Antonio Guadagnini (Bassano del Grappa, 25 August 1966) is an Italian politician.

Guadagnini joined Christian Democracy (DC) in the late 1980s and, after that party's dissolution in 1994, he joined a score of centre-right Christian-democratic parties, National Alliance (AN) and, finally, the Union of Christian and Centre Democrats (UDC). As UDC member and deputy-mayor of Crespano del Grappa, his hometown, he came to regional and national prominence for his request that municipalities would retain for themselves 20% of personal income tax. He was able to coalesce more than 400 mayors from all around Veneto and all political backgrounds on his proposal, which was anyway ignored by the Italian government.

In 2009 Guadagnini stood as UDC candidate for the European Parliament, but he was not elected. Increasingly marginalized within his party, he started to be interested in Venetian nationalism. Within the DC and the UDC, Guadagnini had been an ardent supporter of a Venetian centre-right party, independent from Rome, so it was a logical choice for him to join Liga Veneto Autonomo (LVA) first and, finally, Veneto State (VS). Guadagnini was soon chosen as the party's candidate for President of the Province of Treviso in the 2011 provincial election. In the election he won just 1.5% of the vote and did better in the eastern part of the province (traditionally a stronghold of Liga Veneta–Lega Nord), and especially in Crespano del Grappa (8.9%), Paderno del Grappa (5.2%), Fonte (4.9%) and Borso del Grappa (3.6%).

In October 2011, during a party congress in Vicenza, he was elected secretary of VS, succeeding to Lodovico Pizzati.

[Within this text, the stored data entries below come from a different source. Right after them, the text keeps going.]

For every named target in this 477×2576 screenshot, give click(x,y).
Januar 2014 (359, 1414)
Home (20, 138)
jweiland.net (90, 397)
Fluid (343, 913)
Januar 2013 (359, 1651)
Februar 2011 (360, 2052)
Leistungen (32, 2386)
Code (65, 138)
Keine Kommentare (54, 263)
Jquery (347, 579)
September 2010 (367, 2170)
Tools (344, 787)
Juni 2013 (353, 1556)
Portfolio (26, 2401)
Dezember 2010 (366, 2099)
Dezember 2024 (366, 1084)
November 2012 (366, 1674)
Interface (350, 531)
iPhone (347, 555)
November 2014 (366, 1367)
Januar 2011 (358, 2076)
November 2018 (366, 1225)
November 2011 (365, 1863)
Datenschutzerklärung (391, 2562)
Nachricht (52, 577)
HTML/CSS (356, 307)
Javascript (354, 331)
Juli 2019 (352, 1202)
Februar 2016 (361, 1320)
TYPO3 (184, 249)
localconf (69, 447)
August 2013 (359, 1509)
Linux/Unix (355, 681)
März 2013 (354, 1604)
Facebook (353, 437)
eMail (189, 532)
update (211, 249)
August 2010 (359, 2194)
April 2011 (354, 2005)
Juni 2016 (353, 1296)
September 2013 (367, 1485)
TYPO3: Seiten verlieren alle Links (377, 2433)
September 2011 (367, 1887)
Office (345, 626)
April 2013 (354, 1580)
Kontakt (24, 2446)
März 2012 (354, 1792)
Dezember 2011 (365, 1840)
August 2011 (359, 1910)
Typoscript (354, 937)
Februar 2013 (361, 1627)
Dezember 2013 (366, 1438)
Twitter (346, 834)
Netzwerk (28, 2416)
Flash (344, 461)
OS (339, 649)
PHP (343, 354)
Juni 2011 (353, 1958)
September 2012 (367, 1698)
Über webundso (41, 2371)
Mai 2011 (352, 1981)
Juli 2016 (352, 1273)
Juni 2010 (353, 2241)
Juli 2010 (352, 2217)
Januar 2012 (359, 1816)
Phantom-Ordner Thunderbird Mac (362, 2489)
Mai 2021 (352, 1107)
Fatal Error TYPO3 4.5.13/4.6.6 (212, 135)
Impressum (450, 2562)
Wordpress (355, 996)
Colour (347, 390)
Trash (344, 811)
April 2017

Having led the party into the Independence We Veneto (INV) coalition (in support of Luca Zaia's re-election for President) and stood as a candidate in the 2015 regional election and was elected to the Regional Council of Veneto from the provincial constituency of Vicenza. Soon after being installed, Guadagnini, who was also appointed Secretary of the Council, formed a pro-independence "inter-group", which was joined from the start by Stefano Valdegamberi, a former fellow UDC member who had been re-elected councillor in Zaia's personal list, and Massimiliano Barison of Forza Italia. In 2016 he left INV and launched We Are Veneto (SV).

Guadagnini holds two master's degrees, one in economics and one in philosophy, and is a devout Catholic.